Thirty-day mortality was 16.3% and remained stable throughout the study period (P = 0.355). Mortality was significantly higher in patients receiving IEAT (22.9% vs 14%, P < 0.001).

Risk factors for BSI caused by MDR strains

In the multivariate analysis, the independent risk factors for a MDR BSI in our cohort of patients were: prior antibiotic use (OR 2.93, CI 2.34–3.67), BSI occurring during antibiotic treatment (OR 1.46, CI 1.18–1.81), biliary source of BSI (OR 1.84, CI 1.34–2.52), urinary source of BSI (OR 1.86, CI 1.43–2.43), and period of admission (OR 1.28, CI 1.18–1.38).
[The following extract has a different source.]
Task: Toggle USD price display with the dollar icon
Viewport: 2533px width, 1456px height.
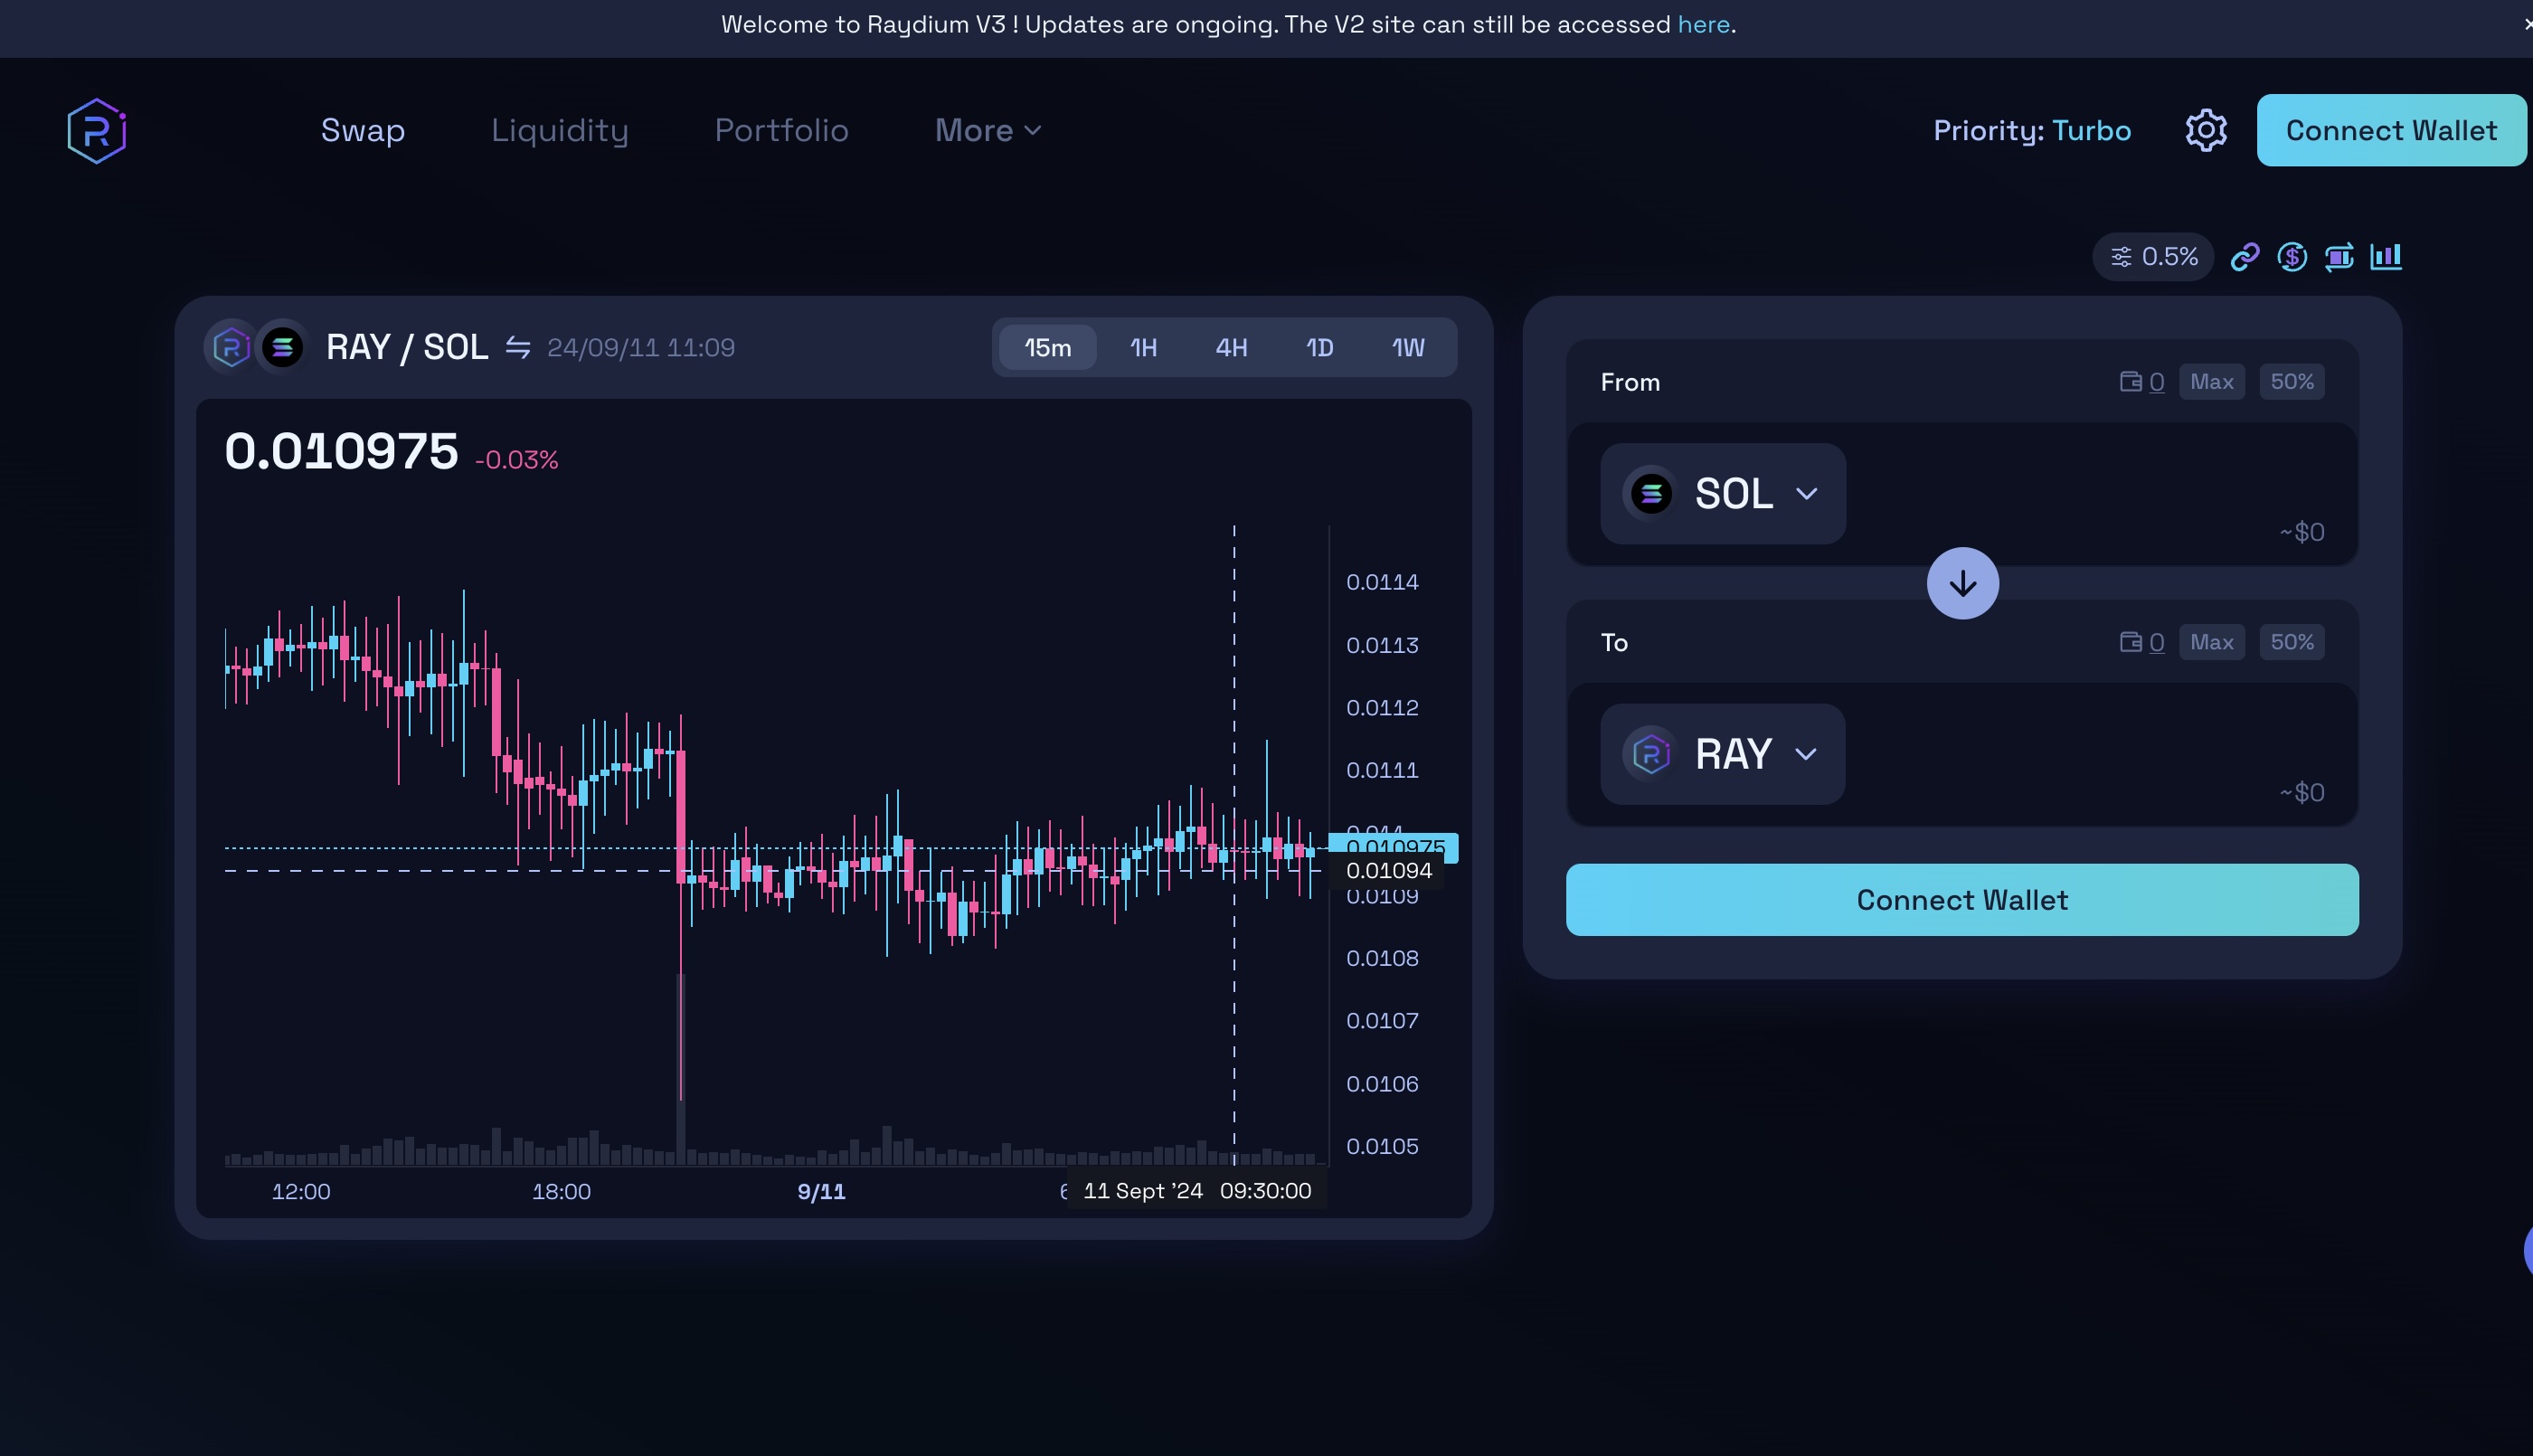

Community-acquired infection was related with lower risk of MDR BSI (OR 0.57, CI 0.39–0.82). The goodness of fit of the multivariate model was assessed by the Hosmer-Lemeshow test (0.644), and the discriminatory power of the score, as evaluated by the area under the receiver operating characteristic curve, was 0.72 (95% CI, 0.70–0.74), demonstrating a good ability to predict MDR BSI.

DISCUSSION

This article shows that several changes in BSI epidemiology have occurred in patients with SC over the past decades. These differences represent a current challenge in terms of empiric antibiotic treatment of this population, as made evident by the high percentage of patients with GNB infections who receive IEAT, and elevated 30-day mortality.

The documented changes in BSI epidemiology may be due to various reasons. There are host factors that have changed over the years: in historical studies (2, 6), breast, hepatobiliary, and lung cancer were the most common types of cancer in patients who developed BSI. Here, the most frequent location of SC was colorectal, followed by hepatobiliary and urothelial. Infections often depend on the localization and size of the SC, or the surgeries or medical devices required for its management (18). Important variations in bacteremia sources have also occurred (19). It is worth highlighting the decrease in BSI of pulmonary origin and the increase in infections of urinary origin, in line with the changes in the prevalence of cancer locations. Catheter sepsis is becoming less frequent (20), perhaps due to the better management of indwelling catheters (21). All these changes make it easy to understand the decline in CGP infections, except for Enterococcus faecium infection, and the rise of GNB infections, particularly of Klebsiella spp.

The increase in E. faecium infections has been described previously (22). The possible causes of such emergence have been hypothesized as a result of the increasing use of beta-lactams and, in particular carbapenems due to the high prevalence of ESBL-Enterobacterales. Their low activity on its own against Enterococci favors its selection and expansion in the gut, increasing the risk of endogenous bacteremia (23).

Empiric coverage of GNB represents a major challenge in treating patients with SC. In our study, E. coli was the most frequently isolated pathogen, although there was a sharp increase for Klebsiella spp. The main concern associated with these infections has been the growing antimicrobial resistance trend over the years, as reported in other studies (8, 9). Specifically, there was an important rise in ESBL and, more recently, carbapenem-resistant isolates (24, 25). Additionally, the most common antipseudomonal antibiotics were frequently non-active, since more than half of the patients presenting MDR or XDR P. aeruginosa infection received inadequate antibiotic treatment (26).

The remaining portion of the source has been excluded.